For investors in Omaha and Nebraska, value-add often means transforming older, dated buildings into attractive, durable workforce housing. This includes upgrading units, implementing utility billing systems, and tightening operations to boost rent collections and reduce expenses. This approach can turn a “tired” property into a top-performing asset that delivers stronger returns.



What Value-Add Really Means in Multifamily Investing


Value-add investing focuses on buying properties that are not performing at their full potential. These properties usually have physical, operational, or financial inefficiencies that can be fixed, and sometimes a mix of all three. The strategy involves:


  • Renovations: Updating interiors, exteriors, and common areas to attract higher-paying tenants.

  • Operational Improvements: Enhancing property management, reducing vacancies, and improving rent collection.

  • Expense Control: Implementing cost-saving measures like utility billing systems or energy-efficient upgrades.


The key is to increase the net operating income, which is the income left after operating expenses but before debt service and taxes. A higher NOI means the property is worth more, as its value is often calculated by dividing NOI by the capitalization rate (cap rate).



Common Value-Add Plays in Omaha and Nebraska


Investors in Omaha and Nebraska often find value-add opportunities in older apartment complexes built in the 1960s, 1970s and 1980s. These properties typically need updates and operational tightening to compete with newer developments.


Unit Upgrades


  • Installing new flooring, cabinets, countertops, and appliances.

  • Modernizing bathrooms and kitchens.

  • Adding in-unit laundry or other amenities.


These upgrades allow landlords to increase rents while attracting tenants who want quality but affordable housing.


Ratio Utility Billing Systems (RUBS)


RUBS is a method to pass utility costs to tenants based on factors like unit size or occupancy. This reduces the landlord’s utility expenses and encourages tenants to conserve energy.


Operational Improvements


  • Improving lease enforcement and rent collection.

  • Reducing turnover by enhancing tenant experience.

  • Streamlining maintenance and administrative tasks.


These changes reduce expenses and vacancy rates, increasing the property’s cash flow.



How Value-Add Shows Up in the Numbers


The success of a value-add strategy is clear in the financials. Here’s how it affects key metrics:


  • Rents: Upgraded units command higher rents, often 10-30% more than before.

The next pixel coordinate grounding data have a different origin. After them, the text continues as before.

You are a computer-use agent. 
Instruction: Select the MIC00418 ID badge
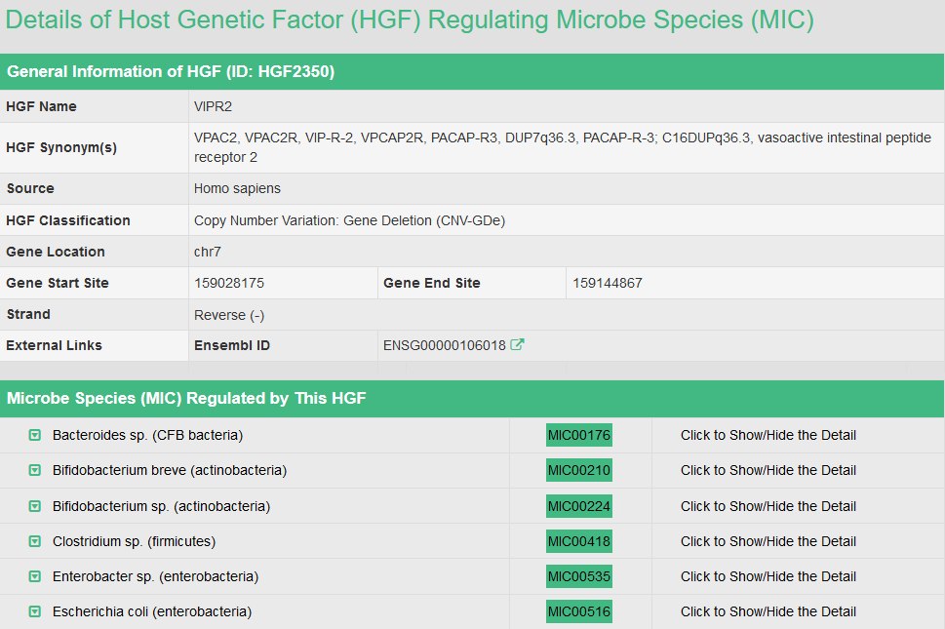pos(578,541)
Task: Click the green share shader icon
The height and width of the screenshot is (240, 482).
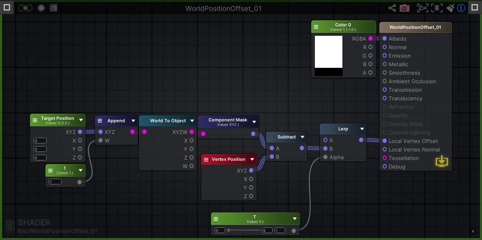Action: tap(392, 8)
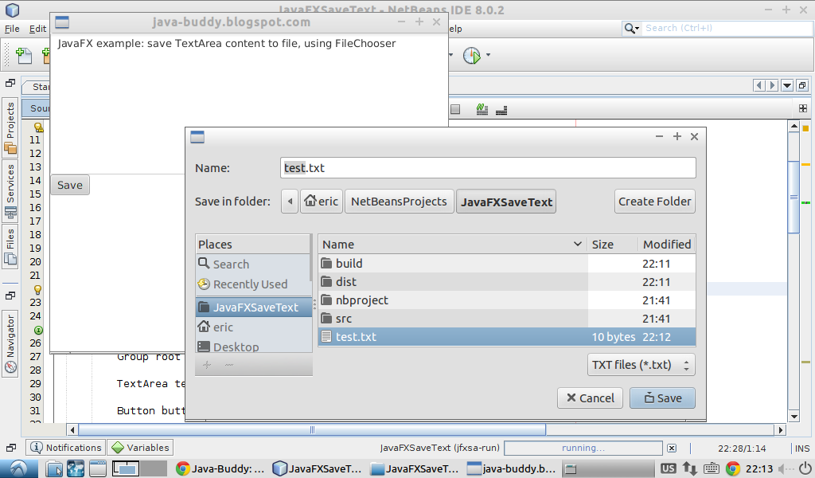Switch to the JavaFXSaveText breadcrumb folder
Screen dimensions: 815x478
click(x=506, y=201)
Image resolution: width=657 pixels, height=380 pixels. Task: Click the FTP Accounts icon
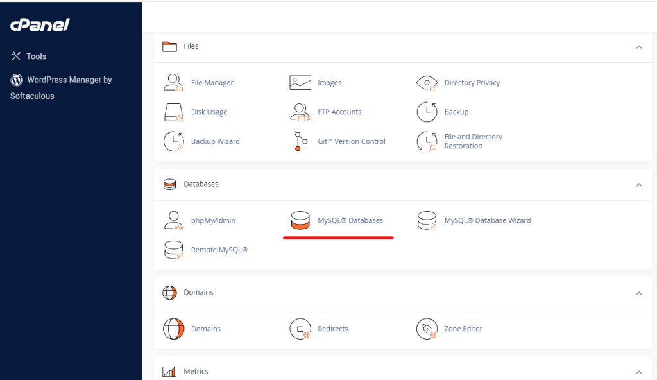pos(300,112)
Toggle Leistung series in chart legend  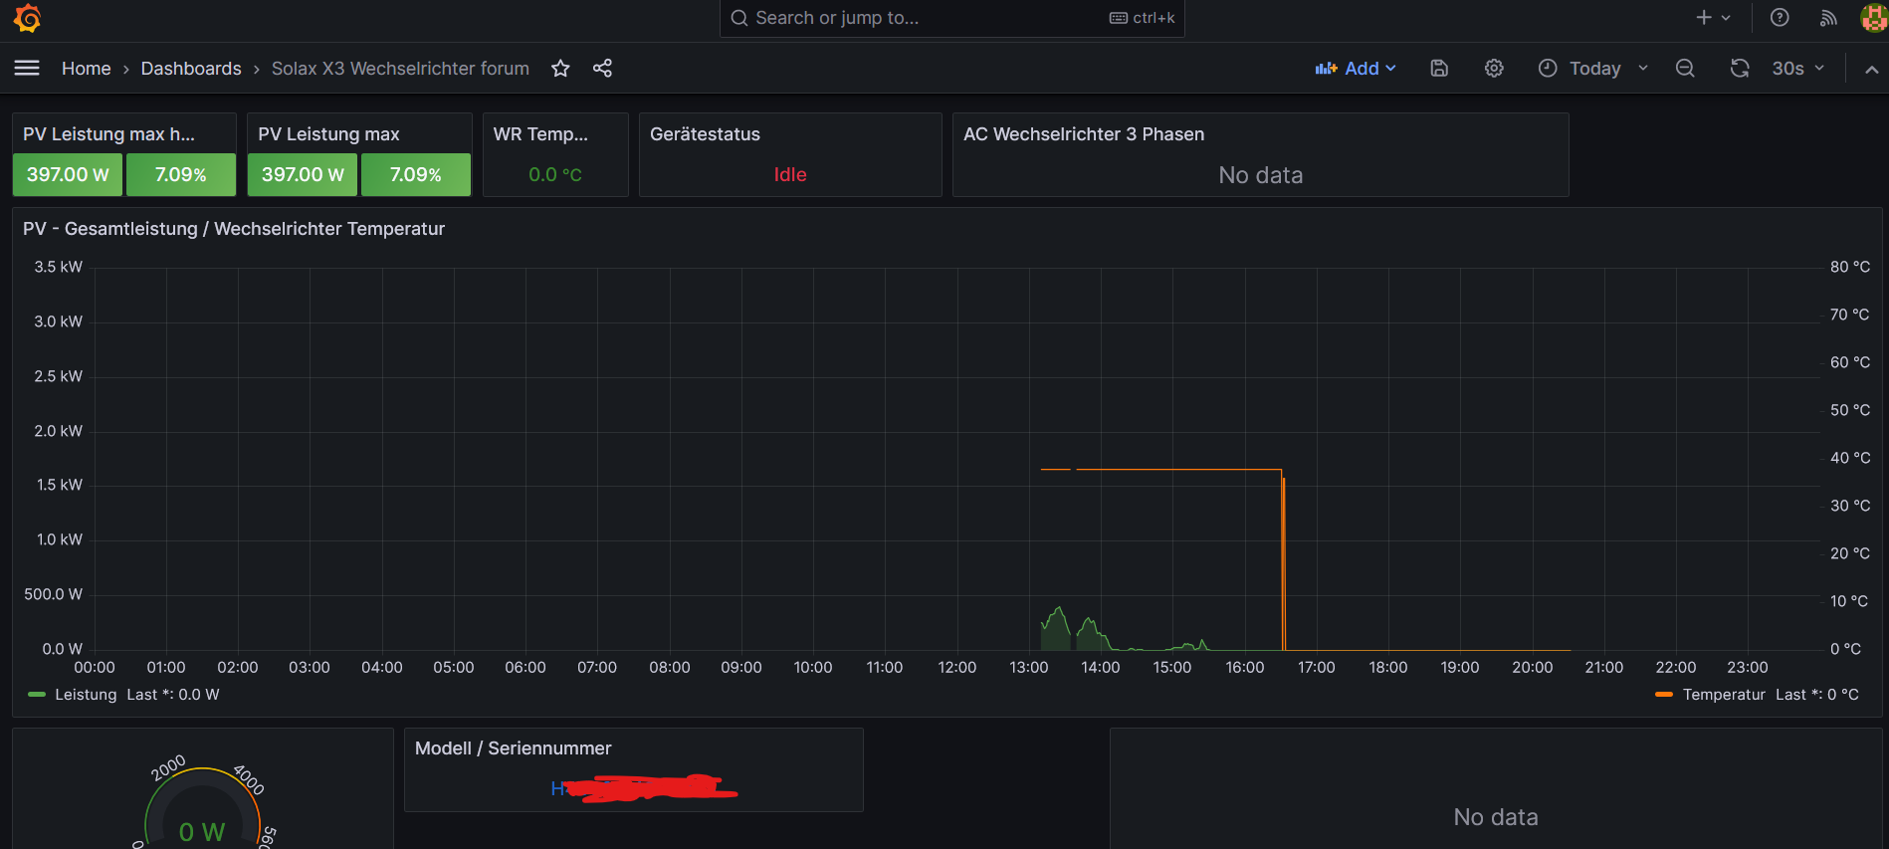(x=86, y=695)
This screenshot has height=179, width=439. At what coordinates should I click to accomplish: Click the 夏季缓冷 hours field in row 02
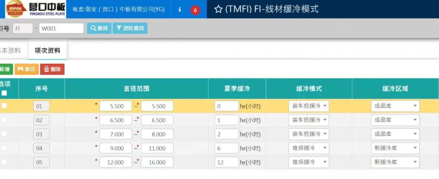pyautogui.click(x=226, y=120)
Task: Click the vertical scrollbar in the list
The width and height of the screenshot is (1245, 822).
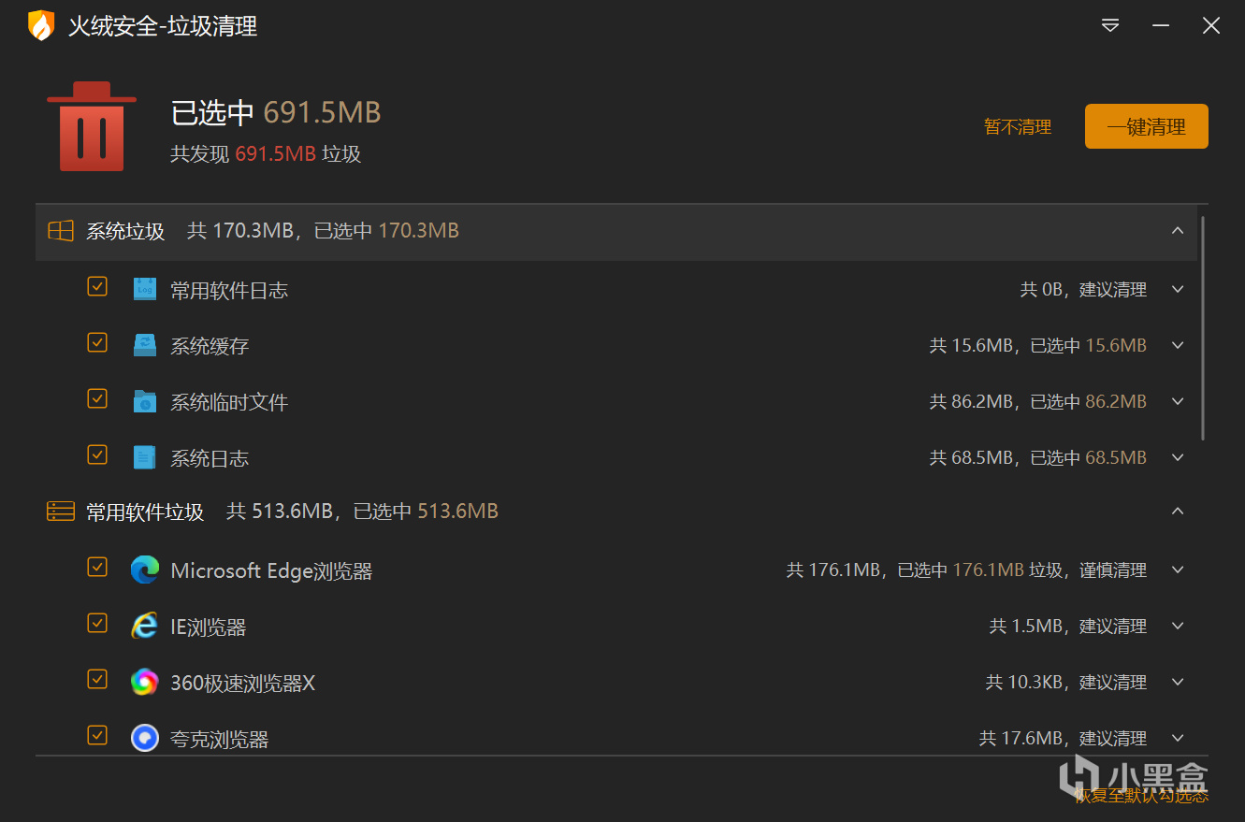Action: click(1203, 327)
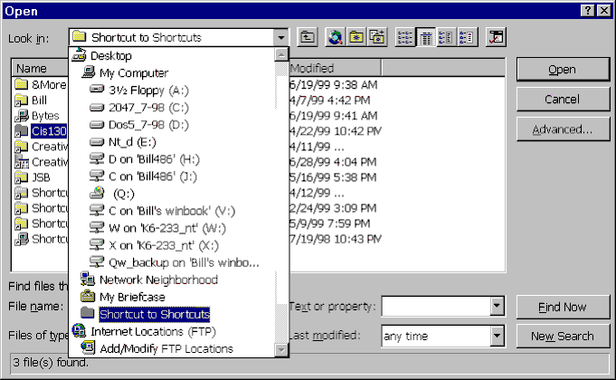Switch to Details view

point(425,37)
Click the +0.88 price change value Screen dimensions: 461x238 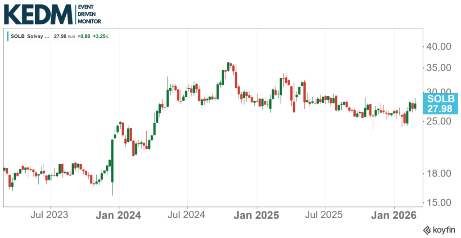[x=83, y=36]
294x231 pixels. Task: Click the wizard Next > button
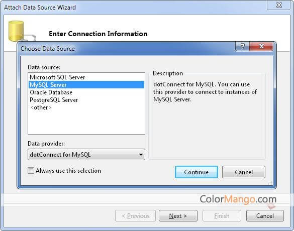pos(178,216)
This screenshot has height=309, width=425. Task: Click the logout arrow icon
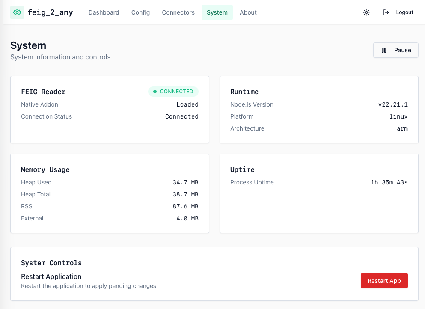386,12
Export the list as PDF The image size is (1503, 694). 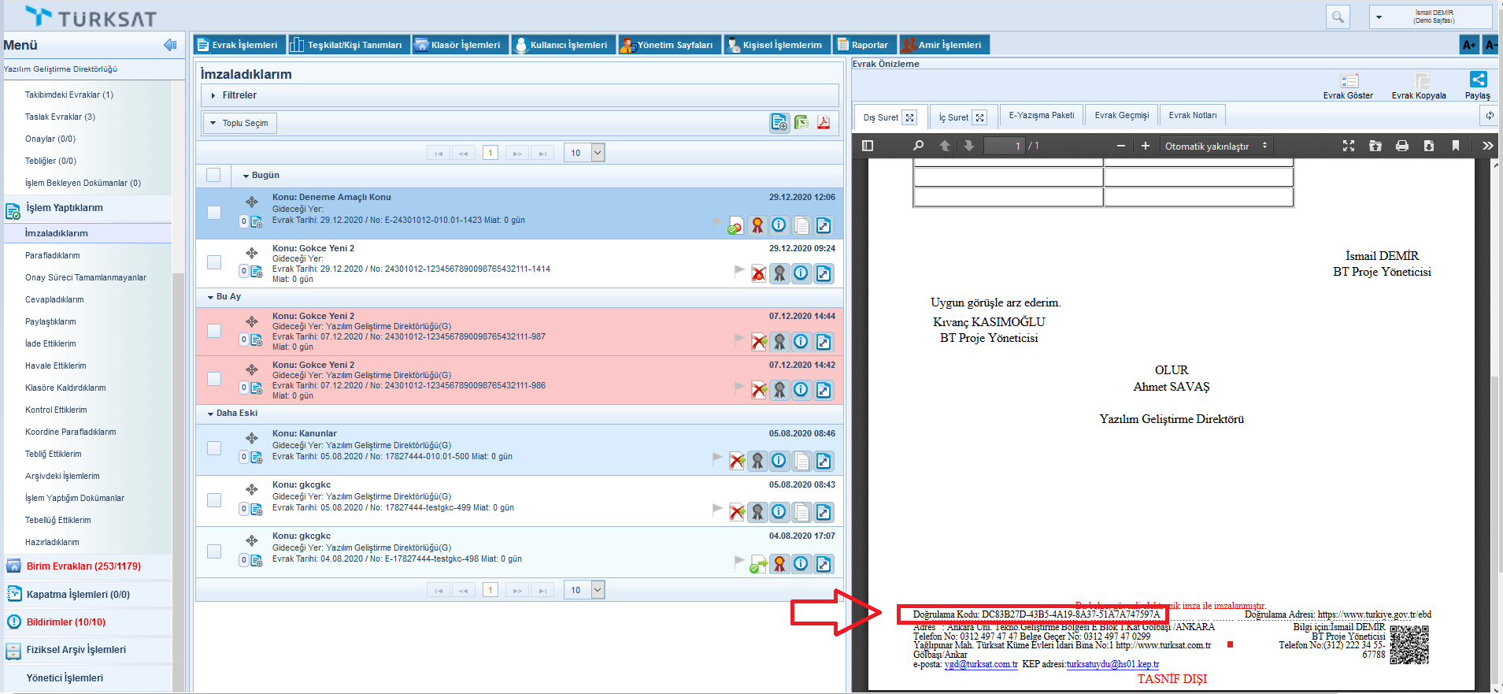[824, 122]
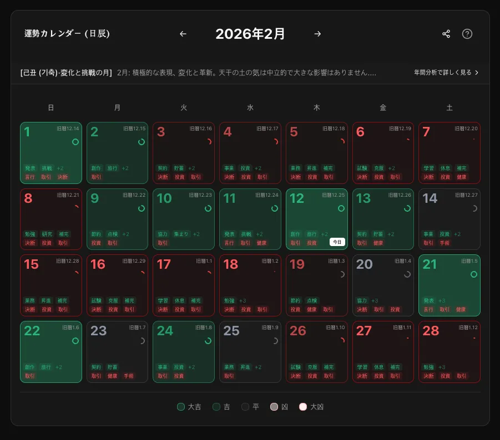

  • Net Operating Income (NOI): Higher rents combined with controlled expenses increase NOI.

  • Cap Rates: As NOI grows, the property’s value rises even if cap rates remain stable, and as perceived risk is reduced due to capital improvements and addressing deferred maintenance.


For example, a property with a $500,000 NOI and a 7% cap rate is worth about $7.14 million. If value-add improvements increase NOI to $600,000, the property’s value jumps to $8.57 million, a 20% increase.



Risk Factors and Mistakes New Investors Make with Value-Add


While value-add offers strong upside, it carries risks that new investors must understand:


  • Underestimating Renovation Costs: Unexpected repairs or delays can blow up budgets.

  • Overestimating Rent Growth: Market rents may not rise as quickly as projected.

  • Ignoring Operational Challenges: Poor management can erode gains.

  • Market Timing: Economic downturns or oversupply can reduce demand.


Successful investors conduct thorough due diligence, realistic budgeting, and conservative underwriting to avoid these pitfalls.



How Cascade Sources and Underwrites Value-Add Opportunities


Cascade focuses on identifying multifamily properties in Omaha and Nebraska with clear value-add potential. Our approach includes:


  • Market Research: Analyzing local rent trends, demand drivers, and competition.

  • Property Inspection: Assessing physical condition and renovation needs.

  • Financial Analysis: Modeling rent increases, expense savings, and cash flow projections.

  • Risk Assessment: Evaluating market risks and operational challenges.


We work closely with investors to set realistic expectations and develop detailed capital expenditure budgets. This ensures value-add projects deliver strong returns without surprises.